Studio C, a free project incubator for nonprofits, is now in its third week. Seventeen teams are working diligently to “understand people” — a critical component that will allow the nonprofits to have a firm understanding of the populations they serve so they can then come up with viable solutions to reduce family-centered poverty.
Design Impact, in partnership with the United Way of Greater Cincinnati, will begin its more intensive work next week with eight of the 17 nonprofits. Not every team will move forward — the final eight teams will be decided through an interview process. The remaining nine weeks of the curriculum will feature studio time and workshops as nonprofits work on their projects.
"Design thinking is important because it’s dynamic," says Tim Vogt, executive director of Starfire Council, which works to build a more inclusive Cincinnati. Starfire has participated in Studio C before, but with a different project.
“Nonprofits get stuck a lot,” he says. “In the old days, there were five-year plans, but the work is so dynamic now, the learning needs to be dynamic as well."
In Starfire’s first iteration at Studio C, it worked alongside Hamilton County Developmental Disabilities Services and its Early Intervention Team to look at how it could transform its services and influence the bigger system to build relationships.
Rather than a “captive client” situation, Vogt says it’s “an empowering future when marginalized people are pillars of the community.”
In this year’s program, Starfire is working in partnership with Kachelle Cunningham, a Lower Price Hill resident, to shape an artist collective — and with the help of Community Matters — an Artist in Residence program that would allow a member of the Collective to shine.

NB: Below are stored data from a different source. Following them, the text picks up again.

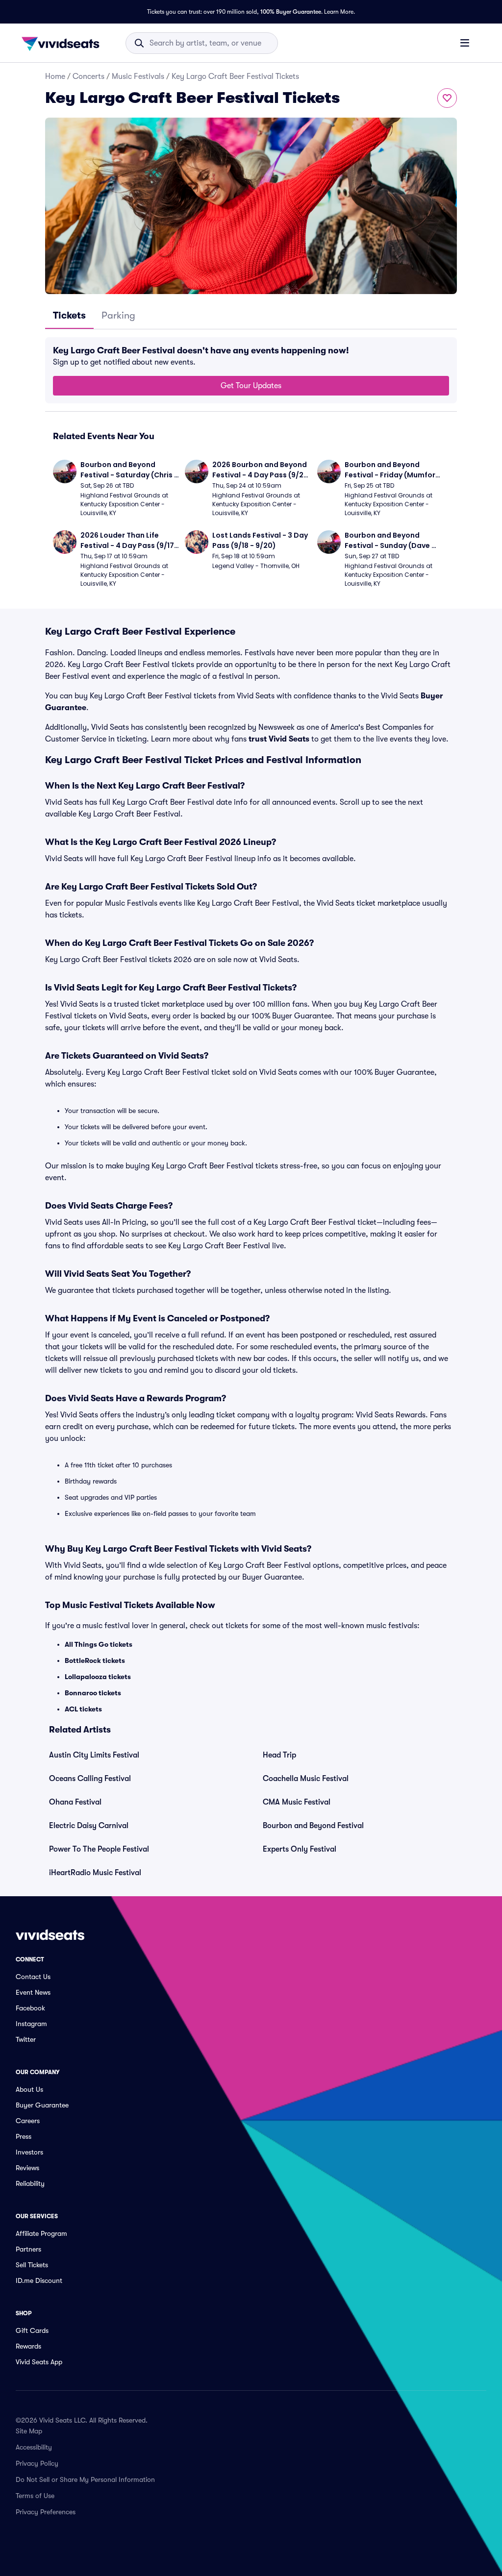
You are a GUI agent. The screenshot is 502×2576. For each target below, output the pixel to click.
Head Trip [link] (279, 1755)
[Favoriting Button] (447, 98)
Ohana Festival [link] (75, 1802)
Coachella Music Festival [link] (306, 1778)
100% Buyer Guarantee (290, 11)
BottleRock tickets (95, 1660)
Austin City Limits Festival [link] (94, 1755)
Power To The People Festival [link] (99, 1849)
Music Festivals (138, 76)
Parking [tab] (118, 315)
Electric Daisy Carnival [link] (88, 1825)
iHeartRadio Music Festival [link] (95, 1872)
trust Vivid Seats (279, 739)
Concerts (88, 76)
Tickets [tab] (69, 315)
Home (55, 76)
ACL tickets (83, 1709)
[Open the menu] (465, 43)
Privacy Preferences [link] (45, 2512)
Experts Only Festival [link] (299, 1849)
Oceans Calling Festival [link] (90, 1778)
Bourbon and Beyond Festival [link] (313, 1825)
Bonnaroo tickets (93, 1693)
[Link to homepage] (63, 43)
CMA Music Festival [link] (296, 1802)
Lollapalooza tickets (98, 1677)
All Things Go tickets (98, 1644)
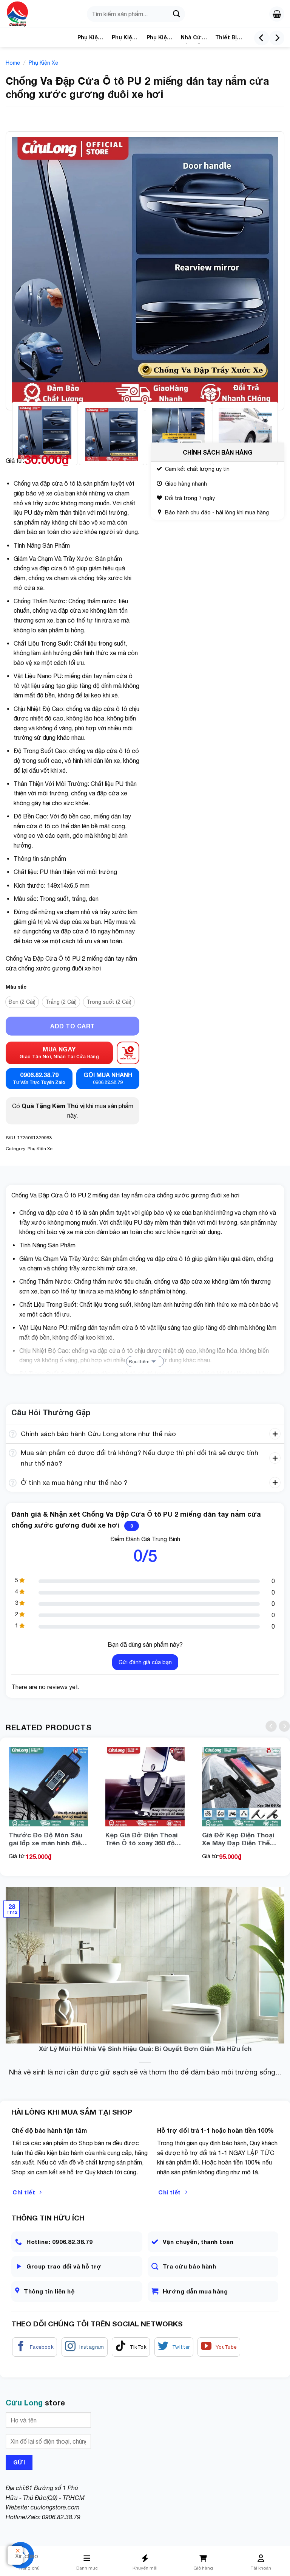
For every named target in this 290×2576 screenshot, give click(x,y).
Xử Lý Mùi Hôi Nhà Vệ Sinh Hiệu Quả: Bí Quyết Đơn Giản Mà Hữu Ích (145, 2049)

Cunningham helped launch the collective with “I Wish This Was," a social art project where stickers with dialogue boxes are placed around open spaces to prompt community members to envision an area that could be something else, such as a garden or library.
“I love being a part of Lower Price Hill and the artist's collective so I and other residents can work together to help the community,” Cunningham says.
For Danyetta Najoli, Starfire community builder, the Collective is “designed to bring residents out of their private spaces to share their art,” and in doing so, individuals will get to know one another and families will be strengthened.
“When family members are known, people are more likely to help each other out," Najoli says.